Data Type Conversion

In accordance with traditional TRANSPOSE behavior, when no VAR statement is specified, the analysis variables participating in the transposition are those that are numeric in the Base SAS context. To involve other variables in the transposition, explicitly specify them in a VAR statement.
The Base SAS language has two types of variables: numeric and character. Database management and file systems, on the other hand, have many different variable data types. When the TRANSPOSE procedure is run inside the database or file system, the SAS In-Database Code Accelerator is the interface between the two systems. The SAS In-Database Code Accelerator supports more data types than traditional Base SAS but likely fewer than the number of data types that are supported by the database or file system. When running within the SAS Embedded Process, DS2 converts and preserves data types as best it can. When processed inside the database, the TRANSPOSE procedure runs DS2 programs within the SAS Embedded Process. The DS2 programs uses neither the SAS variable types nor the database or file system data types. It uses DS2 data types.
The work of the TRANSPOSE procedure, introduces an additional difficulty. The difficulty is the determination of a data type for output variables that can preserve the values of the input variables. A common data type must be determined for all output variables to hold the transposed results of the input variables. If all input analysis variables (those listed in the VAR statement or implied by the lack of one) are of the same data type, then the data type of all result variables in the output is exactly the same as the input data type.
For example, if all input variables to be transposed are of the double-precision, floating-point data type, then all result variables in the output are double-precision, floating-point. However, if the input analysis variables are not of the same type, then a common type capable of preserving the values of all input variables must be determined. For example, similar to traditional TRANSPOSE operation, if there are two input analysis variables, and one is double-precision, floating-point while the other variable is character, then all result output variables must be of the character type. Using DS2 in the SAS Embedded Process complicates this common type determination because DS2 supports more than just the two traditional SAS variable types. For in-database processing, the TRANSPOSE procedure first attempts to preserve the data type of the input analysis variables in the output. If that is not possible, the TRANSPOSE procedure attempts to determine a common representative type that allows the full precision of input values to be preserved in the output. For numeric data types, if no common output type can preserve full numerical precision, then the TRANSPOSE procedure uses the approximate double-precision, floating-point data type to ensure that the magnitude and range of values are preserved.
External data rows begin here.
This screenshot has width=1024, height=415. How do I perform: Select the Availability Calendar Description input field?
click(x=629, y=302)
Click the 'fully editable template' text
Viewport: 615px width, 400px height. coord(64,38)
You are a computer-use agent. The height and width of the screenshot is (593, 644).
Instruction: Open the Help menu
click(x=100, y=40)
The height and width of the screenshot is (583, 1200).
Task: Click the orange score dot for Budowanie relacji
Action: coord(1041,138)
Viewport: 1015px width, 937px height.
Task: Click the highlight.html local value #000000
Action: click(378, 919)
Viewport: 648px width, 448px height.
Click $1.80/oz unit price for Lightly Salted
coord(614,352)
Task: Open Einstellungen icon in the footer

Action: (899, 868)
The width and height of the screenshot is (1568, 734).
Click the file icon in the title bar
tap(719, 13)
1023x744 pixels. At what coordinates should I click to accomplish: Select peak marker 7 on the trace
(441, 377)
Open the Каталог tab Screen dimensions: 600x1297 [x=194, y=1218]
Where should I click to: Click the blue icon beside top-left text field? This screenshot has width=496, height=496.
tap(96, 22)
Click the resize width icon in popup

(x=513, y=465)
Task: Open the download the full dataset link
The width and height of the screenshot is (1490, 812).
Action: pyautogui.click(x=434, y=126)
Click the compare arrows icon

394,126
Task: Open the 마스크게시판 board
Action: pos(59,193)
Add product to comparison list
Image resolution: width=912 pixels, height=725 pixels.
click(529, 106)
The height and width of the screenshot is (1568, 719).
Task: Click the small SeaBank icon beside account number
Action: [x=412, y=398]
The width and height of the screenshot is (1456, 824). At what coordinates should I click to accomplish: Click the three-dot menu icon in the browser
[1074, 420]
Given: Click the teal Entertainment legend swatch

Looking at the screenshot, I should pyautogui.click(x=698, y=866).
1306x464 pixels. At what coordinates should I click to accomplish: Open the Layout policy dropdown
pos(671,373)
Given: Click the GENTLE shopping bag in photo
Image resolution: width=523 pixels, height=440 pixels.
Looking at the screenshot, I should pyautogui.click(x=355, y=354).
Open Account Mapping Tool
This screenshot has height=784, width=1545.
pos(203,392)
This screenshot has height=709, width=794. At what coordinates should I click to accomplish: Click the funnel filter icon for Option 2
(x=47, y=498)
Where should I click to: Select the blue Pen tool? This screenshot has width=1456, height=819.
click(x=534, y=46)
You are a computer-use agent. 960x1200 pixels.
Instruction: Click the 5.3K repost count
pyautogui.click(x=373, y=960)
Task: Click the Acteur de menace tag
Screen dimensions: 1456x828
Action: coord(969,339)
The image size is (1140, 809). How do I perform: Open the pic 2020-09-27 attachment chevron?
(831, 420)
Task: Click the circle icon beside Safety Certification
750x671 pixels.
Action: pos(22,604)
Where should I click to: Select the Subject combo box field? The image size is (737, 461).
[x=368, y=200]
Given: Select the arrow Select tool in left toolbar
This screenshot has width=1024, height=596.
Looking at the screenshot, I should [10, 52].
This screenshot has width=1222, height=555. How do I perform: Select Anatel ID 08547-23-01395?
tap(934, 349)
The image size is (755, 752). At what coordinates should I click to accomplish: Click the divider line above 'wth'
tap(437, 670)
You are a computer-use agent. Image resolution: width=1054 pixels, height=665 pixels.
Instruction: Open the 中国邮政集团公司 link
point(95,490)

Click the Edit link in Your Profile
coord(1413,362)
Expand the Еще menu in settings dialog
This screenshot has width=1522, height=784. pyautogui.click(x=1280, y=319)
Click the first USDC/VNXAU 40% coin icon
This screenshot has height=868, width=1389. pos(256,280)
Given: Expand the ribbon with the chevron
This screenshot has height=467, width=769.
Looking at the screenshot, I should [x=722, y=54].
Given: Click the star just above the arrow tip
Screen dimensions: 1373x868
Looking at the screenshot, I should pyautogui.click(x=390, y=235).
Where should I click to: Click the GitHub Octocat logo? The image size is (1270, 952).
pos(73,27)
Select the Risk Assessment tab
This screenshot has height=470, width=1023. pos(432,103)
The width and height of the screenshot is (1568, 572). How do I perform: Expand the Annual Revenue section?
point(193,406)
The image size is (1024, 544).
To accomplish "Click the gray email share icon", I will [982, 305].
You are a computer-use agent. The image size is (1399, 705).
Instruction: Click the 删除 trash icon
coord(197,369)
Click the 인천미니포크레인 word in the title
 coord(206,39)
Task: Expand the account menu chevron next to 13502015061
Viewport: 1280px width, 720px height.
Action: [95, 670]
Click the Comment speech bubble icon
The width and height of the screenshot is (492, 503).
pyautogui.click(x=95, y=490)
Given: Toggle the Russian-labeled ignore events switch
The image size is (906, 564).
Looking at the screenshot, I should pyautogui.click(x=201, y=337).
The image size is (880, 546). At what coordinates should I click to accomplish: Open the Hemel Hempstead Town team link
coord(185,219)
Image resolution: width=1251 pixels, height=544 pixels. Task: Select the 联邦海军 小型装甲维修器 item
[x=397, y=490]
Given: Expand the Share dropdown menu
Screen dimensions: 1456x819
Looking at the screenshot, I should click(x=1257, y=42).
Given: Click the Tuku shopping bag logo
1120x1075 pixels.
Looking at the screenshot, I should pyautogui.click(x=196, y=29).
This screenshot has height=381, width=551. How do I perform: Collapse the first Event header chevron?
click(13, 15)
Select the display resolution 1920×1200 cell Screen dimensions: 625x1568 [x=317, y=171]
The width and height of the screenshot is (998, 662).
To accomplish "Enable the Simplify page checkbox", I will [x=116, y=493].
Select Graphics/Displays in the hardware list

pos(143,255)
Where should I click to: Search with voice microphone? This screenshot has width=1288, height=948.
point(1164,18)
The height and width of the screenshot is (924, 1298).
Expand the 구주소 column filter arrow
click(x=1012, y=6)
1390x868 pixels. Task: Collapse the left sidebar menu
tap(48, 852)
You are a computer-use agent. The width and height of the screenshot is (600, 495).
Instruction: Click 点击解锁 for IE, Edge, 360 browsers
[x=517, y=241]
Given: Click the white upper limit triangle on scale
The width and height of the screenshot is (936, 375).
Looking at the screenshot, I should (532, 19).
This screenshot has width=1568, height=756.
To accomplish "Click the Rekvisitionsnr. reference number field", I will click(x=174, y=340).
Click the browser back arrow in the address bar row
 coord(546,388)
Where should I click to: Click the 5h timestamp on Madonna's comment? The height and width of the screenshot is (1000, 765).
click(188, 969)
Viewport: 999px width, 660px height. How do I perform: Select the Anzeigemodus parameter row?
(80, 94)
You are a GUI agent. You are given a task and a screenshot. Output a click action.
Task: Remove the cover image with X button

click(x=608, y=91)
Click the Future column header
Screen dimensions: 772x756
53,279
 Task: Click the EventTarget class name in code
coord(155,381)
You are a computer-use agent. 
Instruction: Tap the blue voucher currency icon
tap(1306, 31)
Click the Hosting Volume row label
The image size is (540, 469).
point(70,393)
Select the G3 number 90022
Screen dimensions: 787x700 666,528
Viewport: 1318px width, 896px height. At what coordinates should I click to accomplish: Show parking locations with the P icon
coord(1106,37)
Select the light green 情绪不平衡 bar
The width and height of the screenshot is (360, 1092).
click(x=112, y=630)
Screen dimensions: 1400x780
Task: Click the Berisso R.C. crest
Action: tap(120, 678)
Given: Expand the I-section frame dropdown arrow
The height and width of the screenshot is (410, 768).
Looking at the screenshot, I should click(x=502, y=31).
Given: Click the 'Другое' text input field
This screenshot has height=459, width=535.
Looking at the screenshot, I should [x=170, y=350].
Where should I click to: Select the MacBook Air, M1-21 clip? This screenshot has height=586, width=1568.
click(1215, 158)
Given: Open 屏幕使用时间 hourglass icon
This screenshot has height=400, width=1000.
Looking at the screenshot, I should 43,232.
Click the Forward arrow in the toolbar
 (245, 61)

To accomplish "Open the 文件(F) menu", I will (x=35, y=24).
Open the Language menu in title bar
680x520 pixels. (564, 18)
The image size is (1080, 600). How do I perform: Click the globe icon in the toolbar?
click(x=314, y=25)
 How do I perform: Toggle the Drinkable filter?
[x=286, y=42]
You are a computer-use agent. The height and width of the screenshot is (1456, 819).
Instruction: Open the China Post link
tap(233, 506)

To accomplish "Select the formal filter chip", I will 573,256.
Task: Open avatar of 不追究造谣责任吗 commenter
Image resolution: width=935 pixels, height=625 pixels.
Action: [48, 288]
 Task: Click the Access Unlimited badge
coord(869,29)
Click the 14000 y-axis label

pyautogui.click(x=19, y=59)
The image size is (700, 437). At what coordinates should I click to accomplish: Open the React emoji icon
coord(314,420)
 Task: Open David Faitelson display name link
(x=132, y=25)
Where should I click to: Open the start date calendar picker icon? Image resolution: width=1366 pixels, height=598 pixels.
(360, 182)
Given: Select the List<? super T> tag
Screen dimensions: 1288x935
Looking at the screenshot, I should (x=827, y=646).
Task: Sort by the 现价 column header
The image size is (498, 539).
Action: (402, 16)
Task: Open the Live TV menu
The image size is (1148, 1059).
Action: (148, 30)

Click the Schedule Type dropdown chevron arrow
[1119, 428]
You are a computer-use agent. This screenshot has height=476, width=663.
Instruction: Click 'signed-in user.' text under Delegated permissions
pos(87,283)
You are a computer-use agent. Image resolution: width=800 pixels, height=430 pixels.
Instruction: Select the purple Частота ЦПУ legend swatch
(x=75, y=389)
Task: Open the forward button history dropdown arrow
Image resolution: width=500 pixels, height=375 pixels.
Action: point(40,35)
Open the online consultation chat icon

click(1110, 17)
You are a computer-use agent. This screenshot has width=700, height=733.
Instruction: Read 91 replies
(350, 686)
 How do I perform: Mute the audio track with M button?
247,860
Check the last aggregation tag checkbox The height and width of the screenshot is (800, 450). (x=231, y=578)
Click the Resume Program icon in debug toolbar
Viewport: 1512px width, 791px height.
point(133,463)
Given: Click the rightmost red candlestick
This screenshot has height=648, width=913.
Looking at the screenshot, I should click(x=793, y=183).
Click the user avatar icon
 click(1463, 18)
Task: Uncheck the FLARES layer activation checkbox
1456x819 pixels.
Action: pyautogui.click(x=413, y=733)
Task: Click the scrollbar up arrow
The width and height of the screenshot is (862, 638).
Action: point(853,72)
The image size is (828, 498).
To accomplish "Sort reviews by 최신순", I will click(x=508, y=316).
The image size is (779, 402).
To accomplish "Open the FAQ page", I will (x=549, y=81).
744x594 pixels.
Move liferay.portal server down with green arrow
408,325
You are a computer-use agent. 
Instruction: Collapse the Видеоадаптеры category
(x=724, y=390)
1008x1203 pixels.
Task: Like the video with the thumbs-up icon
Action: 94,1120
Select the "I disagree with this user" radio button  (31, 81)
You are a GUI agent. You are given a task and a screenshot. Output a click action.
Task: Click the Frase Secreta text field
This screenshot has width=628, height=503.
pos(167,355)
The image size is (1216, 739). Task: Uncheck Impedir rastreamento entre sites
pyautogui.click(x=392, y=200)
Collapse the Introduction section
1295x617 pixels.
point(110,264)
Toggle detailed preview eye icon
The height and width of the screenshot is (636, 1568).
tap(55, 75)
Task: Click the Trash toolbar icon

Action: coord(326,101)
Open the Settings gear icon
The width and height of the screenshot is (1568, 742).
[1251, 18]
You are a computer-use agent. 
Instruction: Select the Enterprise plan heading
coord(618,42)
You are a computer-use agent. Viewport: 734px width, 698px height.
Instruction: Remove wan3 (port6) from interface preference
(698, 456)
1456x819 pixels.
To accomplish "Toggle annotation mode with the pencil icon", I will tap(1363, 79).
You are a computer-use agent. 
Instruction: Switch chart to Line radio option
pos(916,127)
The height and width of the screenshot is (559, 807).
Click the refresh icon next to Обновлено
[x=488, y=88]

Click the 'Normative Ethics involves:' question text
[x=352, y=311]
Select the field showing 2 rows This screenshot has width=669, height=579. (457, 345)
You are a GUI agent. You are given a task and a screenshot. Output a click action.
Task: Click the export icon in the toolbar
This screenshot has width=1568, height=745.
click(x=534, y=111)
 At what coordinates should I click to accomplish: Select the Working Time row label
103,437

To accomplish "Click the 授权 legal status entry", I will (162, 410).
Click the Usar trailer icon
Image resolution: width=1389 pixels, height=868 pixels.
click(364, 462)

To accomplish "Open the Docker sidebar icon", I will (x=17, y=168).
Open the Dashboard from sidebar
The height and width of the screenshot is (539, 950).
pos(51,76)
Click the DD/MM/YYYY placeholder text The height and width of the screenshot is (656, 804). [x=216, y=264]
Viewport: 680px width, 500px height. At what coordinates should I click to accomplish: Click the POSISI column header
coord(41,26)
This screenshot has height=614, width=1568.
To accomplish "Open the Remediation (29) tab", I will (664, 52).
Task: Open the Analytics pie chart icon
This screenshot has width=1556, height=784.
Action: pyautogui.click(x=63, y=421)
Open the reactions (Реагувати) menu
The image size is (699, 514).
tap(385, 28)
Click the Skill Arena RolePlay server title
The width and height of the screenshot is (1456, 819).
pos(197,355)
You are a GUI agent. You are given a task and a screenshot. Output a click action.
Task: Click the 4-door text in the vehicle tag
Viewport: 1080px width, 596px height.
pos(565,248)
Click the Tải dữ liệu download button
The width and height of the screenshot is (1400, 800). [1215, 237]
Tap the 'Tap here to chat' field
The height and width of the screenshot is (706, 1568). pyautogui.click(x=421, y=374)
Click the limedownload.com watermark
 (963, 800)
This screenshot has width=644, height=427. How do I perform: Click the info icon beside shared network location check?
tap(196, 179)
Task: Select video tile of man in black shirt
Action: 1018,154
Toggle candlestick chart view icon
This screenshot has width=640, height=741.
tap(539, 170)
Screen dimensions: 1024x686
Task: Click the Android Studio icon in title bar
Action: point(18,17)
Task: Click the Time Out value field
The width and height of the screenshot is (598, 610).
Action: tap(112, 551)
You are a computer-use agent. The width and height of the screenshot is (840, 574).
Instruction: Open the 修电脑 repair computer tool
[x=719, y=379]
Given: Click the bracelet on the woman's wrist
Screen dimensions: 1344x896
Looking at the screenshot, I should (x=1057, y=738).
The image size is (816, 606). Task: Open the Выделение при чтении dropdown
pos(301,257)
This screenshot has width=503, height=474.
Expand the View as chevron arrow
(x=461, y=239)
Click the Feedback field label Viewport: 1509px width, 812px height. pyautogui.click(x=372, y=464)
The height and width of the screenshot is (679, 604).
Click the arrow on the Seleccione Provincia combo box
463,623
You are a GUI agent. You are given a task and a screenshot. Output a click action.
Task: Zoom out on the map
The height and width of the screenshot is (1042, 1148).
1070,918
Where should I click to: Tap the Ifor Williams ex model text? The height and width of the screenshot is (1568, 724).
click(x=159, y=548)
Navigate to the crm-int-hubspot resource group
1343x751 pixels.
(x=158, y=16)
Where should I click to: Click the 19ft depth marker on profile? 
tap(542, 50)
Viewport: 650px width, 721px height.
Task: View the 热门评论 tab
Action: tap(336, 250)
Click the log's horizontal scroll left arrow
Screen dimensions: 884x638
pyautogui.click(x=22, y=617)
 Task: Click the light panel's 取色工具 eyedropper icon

In-Database Processing Results

If in-database processing is successful, you will see the following message appear in the SAS log after submission of the TRANSPOSE procedure.
NOTE: The transposition was performed in the DBMS
Some procedure and data set options can prevent in-database processing. If in-database processing is requested but a transposition cannot be performed inside the database, then traditional execution proceeds in the SAS session.
To determine why in-database processing was not attempted, set the MSGLEVEL=I system option and look for additional WARNING messages in the SAS log. For more information about MSGLEVEL, see Using the MSGLEVEL Option to Control Messaging.
If in-database processing is requested but fails, and the reason for the failure is not clear, then set the SQL_IP_TRACE=ALL system option, re-run the job, and look for additional details in the SAS log.